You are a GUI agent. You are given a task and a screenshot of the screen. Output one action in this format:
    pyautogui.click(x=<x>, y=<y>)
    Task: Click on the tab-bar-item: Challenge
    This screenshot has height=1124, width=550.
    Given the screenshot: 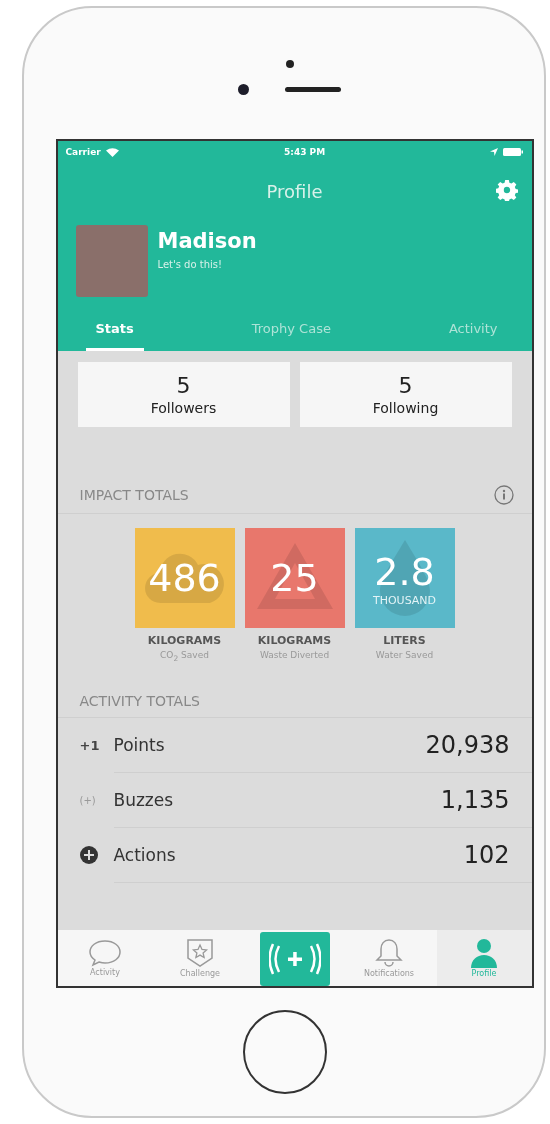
───
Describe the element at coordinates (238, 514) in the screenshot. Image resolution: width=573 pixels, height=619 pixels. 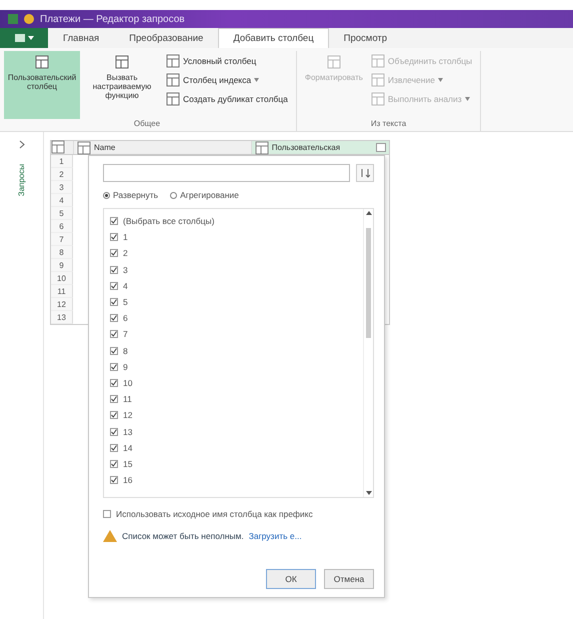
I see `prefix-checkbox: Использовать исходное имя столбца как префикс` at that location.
───
- Task to complete: Write out the records word for word, starting at the line that has "You are a GUI" and stopping after the line that has "This screenshot has".

- Solution for this task:
You are a GUI agent. You are given a task and a screenshot of the screen. Output one action in this format:
    pyautogui.click(x=<x>, y=<y>)
    Task: Click on the tab-bar-item: Challenge
    This screenshot has height=1124, width=550.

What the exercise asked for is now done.